In the absence of such a clause, the position seems unclear. It has been held that a party may, prima facie, rely both on its contractual and common law rights, without thereby affirming the contract. See: Stocznia Gdynia SA v Gearbulk Holdings Ltd [2009] EWCA Civ 75, Dalkia Utilities Services Plc v Celtech International Ltd [2006] 1 Lloyd‘s Rep. 599, Shell Egypt West Manzala GMBH v Dana Gas Egypt Ltd [2010] EWHC 465 (Comm). However, each of these cases is fact specific and careful consideration should be given to the principles applied in each of these authorities.

Practical Tips

When considering terminating either at common law or under the terms of the contract, it is crucial to pay consideration to the following:

  • Do the necessary circumstances arise – for contractual termination and repudiation?
  • Is the timing right – has there been an affirmation of the contract?
  • In choosing the contractual procedure, have you:
    –  served the right notices;
    –  by the right person;
    –  to the right person;
    –  using the right form of service;
    –  within the required time period?
  • Have you got evidence, for example from other members of the project team, a delay analysis, a defects report, meeting notes, correspondence, etc?

Preparation is key:

  • Where appropriate (and it nearly always will be), notify the Employer/Contractor of the issue in writing.  This may be your “default notice”, but be careful not to affirm!
  • Give the employer/contractor the necessary time to rectify any default or, at the very least, respond to the complaint.
  • Then issue the termination notice – but be consistent with your reasons.

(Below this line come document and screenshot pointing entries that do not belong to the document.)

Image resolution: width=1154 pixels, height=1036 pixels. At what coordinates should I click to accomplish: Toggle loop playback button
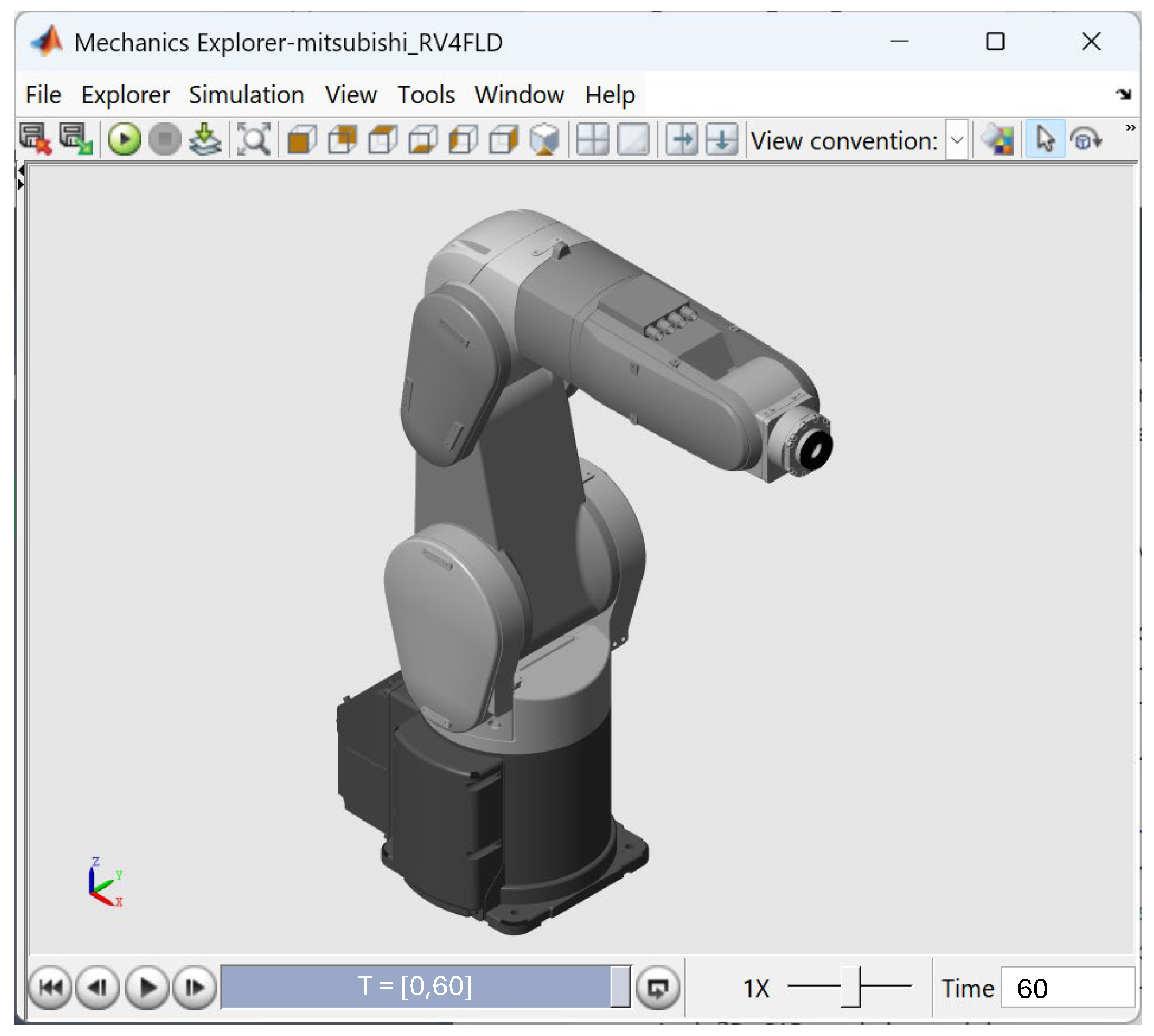click(658, 988)
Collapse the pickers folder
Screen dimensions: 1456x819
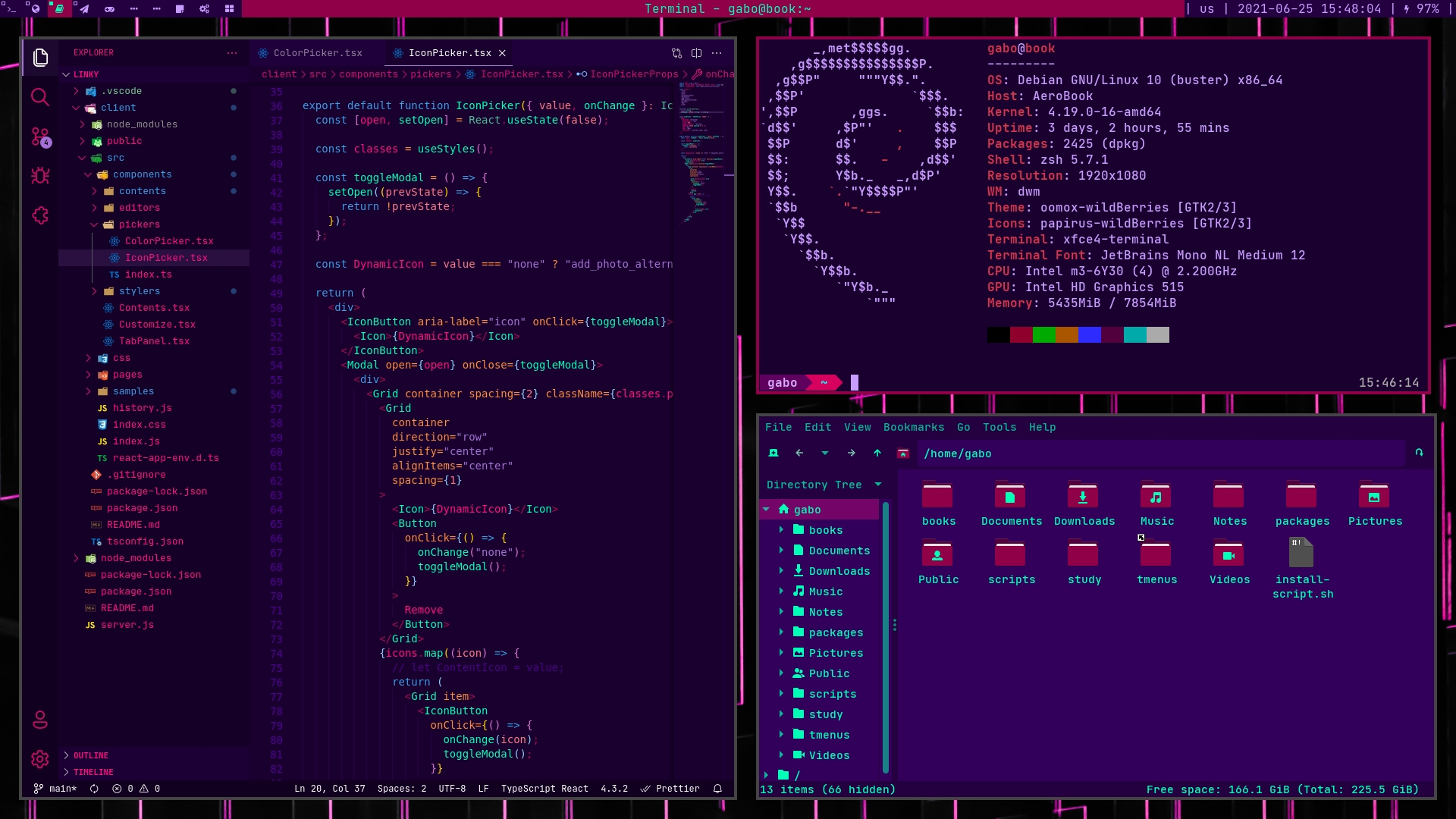click(x=140, y=224)
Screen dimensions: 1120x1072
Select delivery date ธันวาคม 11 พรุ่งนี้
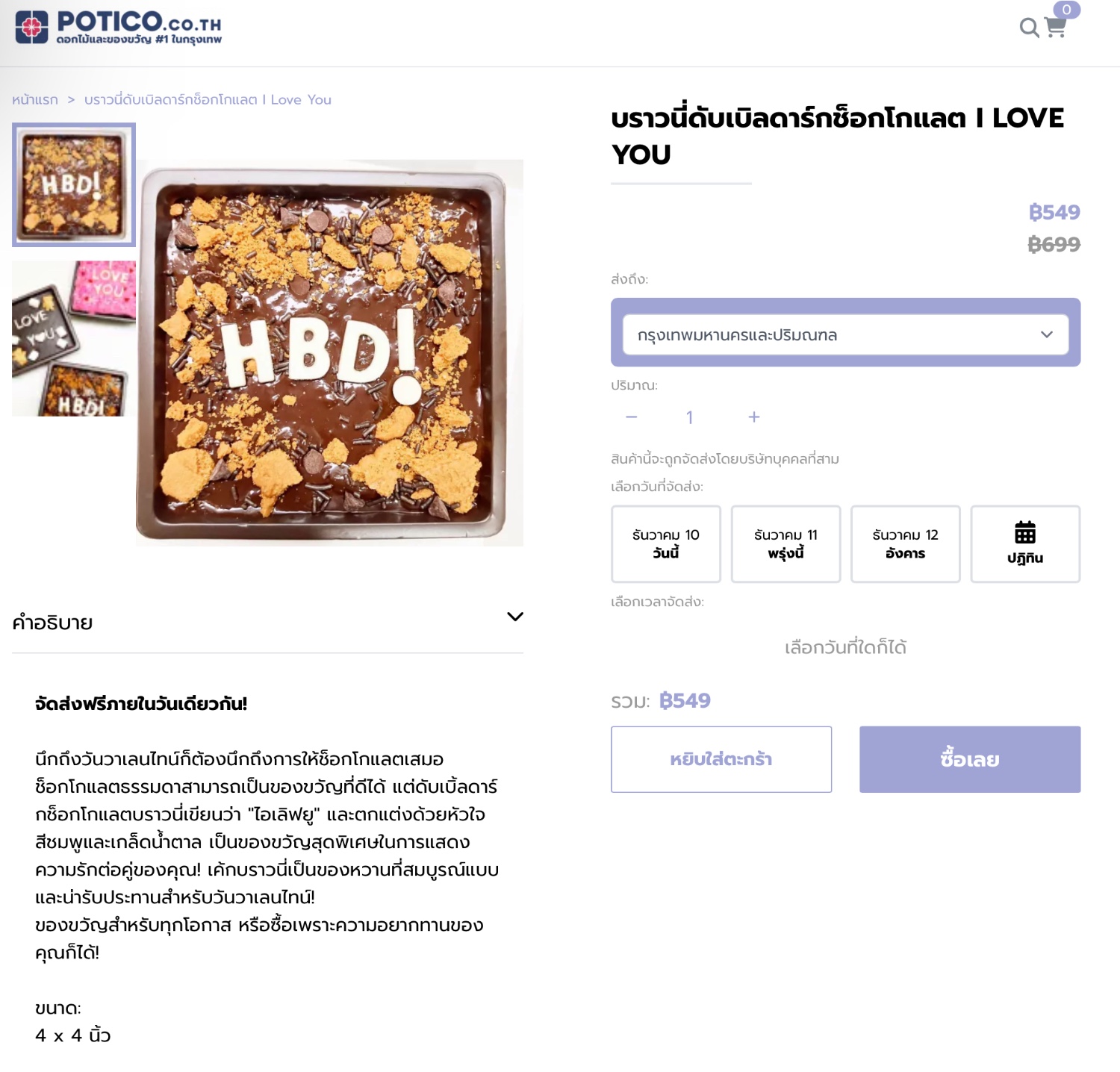click(785, 543)
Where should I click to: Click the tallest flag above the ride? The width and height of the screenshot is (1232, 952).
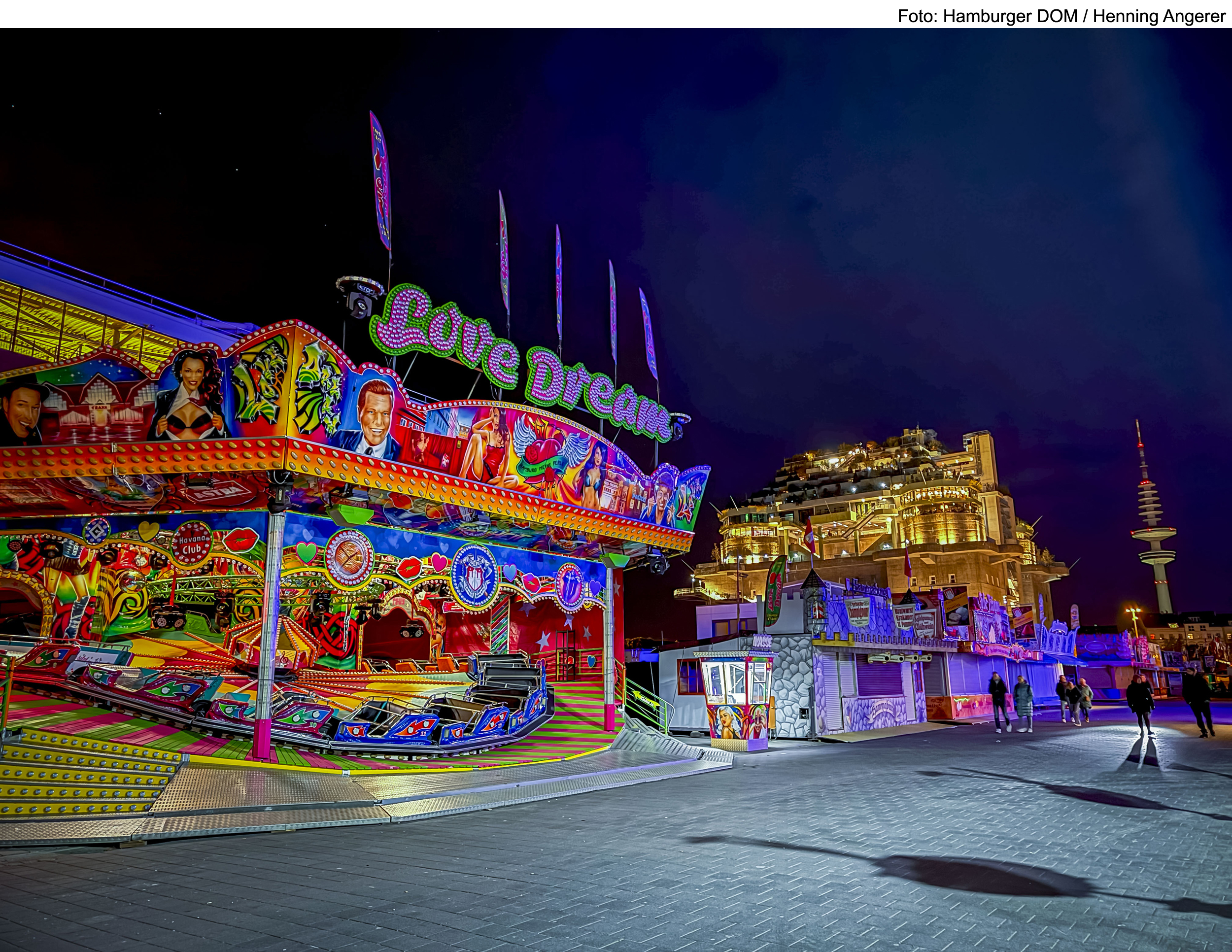click(x=381, y=180)
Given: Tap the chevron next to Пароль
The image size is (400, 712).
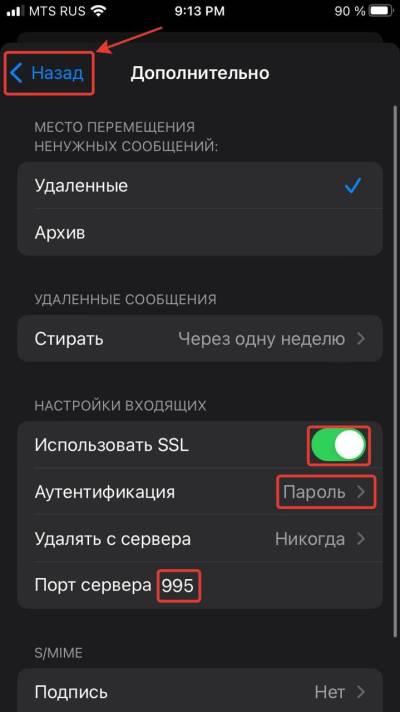Looking at the screenshot, I should (361, 492).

Think about the consequences of termination for your client and the project:

  • Have you got a strategy, e.g. an alternative contractor lined up?
  • What will happen to subcontractors – novation/new appointments
  • Have you got all the necessary collateral warranties?
  • Who has the project insurance?
  • Can the contractor recover payment through adjudication without terminating, i.e. can he afford to continue pending payment?